● Required action
Lines from the one with "The image size is (1365, 829)." up to and including the one with "Instruction: Click the" are to be copied exactly from the records below, without their pictures.

● Extracted material
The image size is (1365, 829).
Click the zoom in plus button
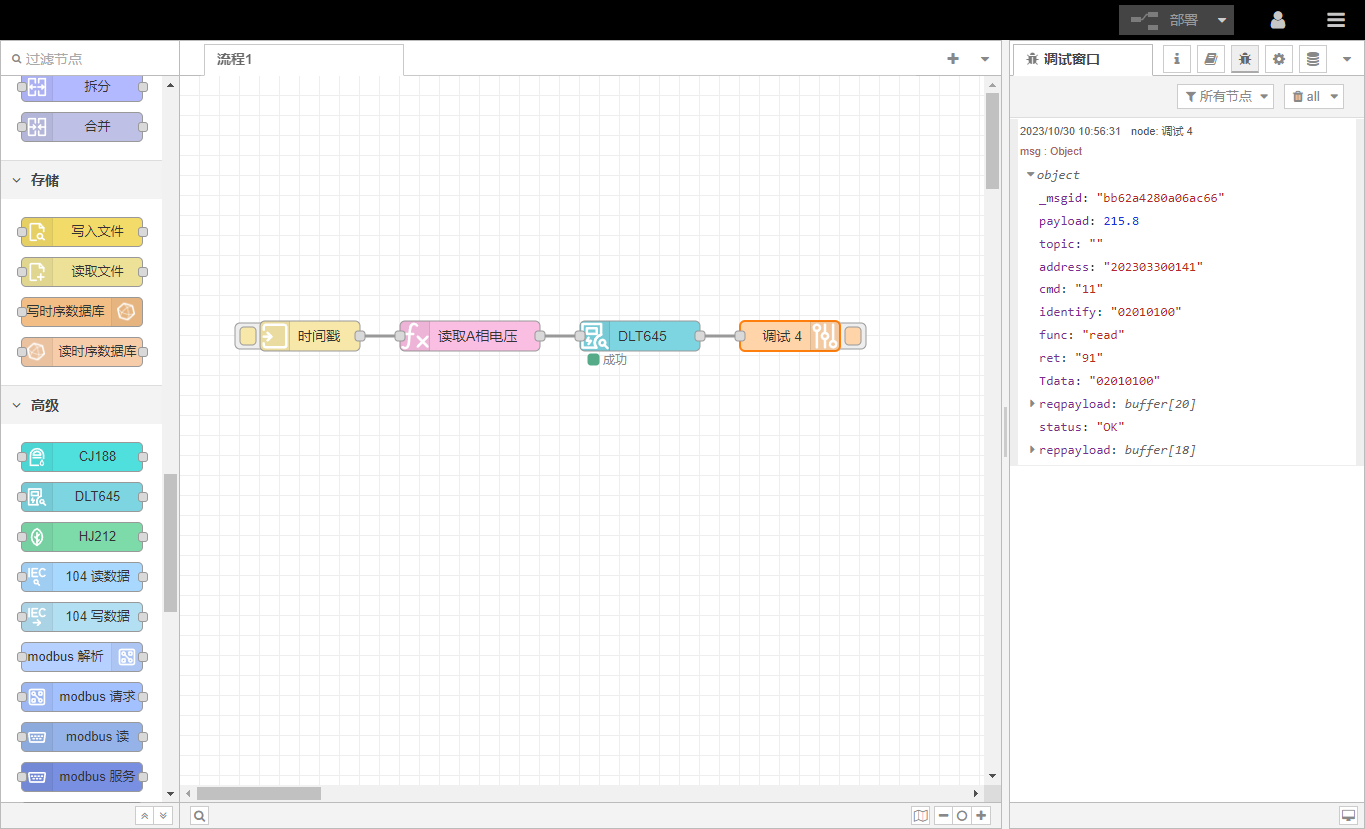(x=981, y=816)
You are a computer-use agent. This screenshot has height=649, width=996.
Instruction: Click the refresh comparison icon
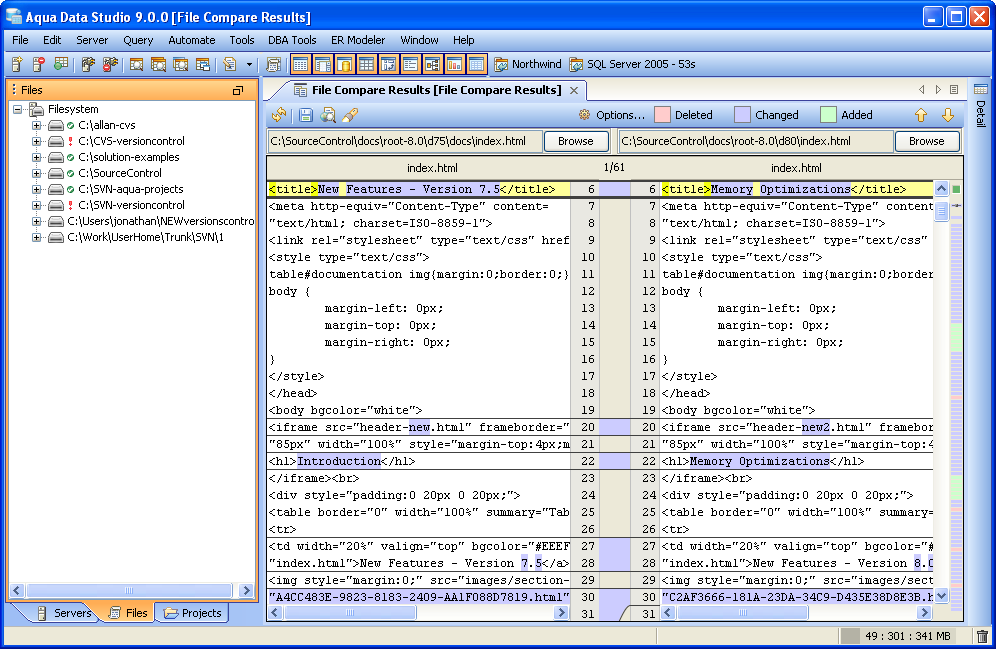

---

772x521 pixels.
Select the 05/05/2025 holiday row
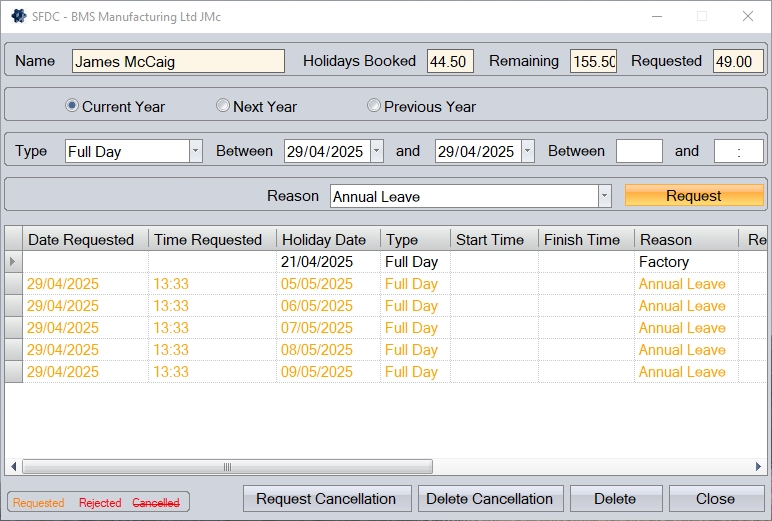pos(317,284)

● Result of this exercise
The image size is (1365, 829).
Click the zoom in plus button
(x=981, y=816)
You are a computer-use agent. This screenshot has height=649, width=996.
Instruction: Click the refresh comparison icon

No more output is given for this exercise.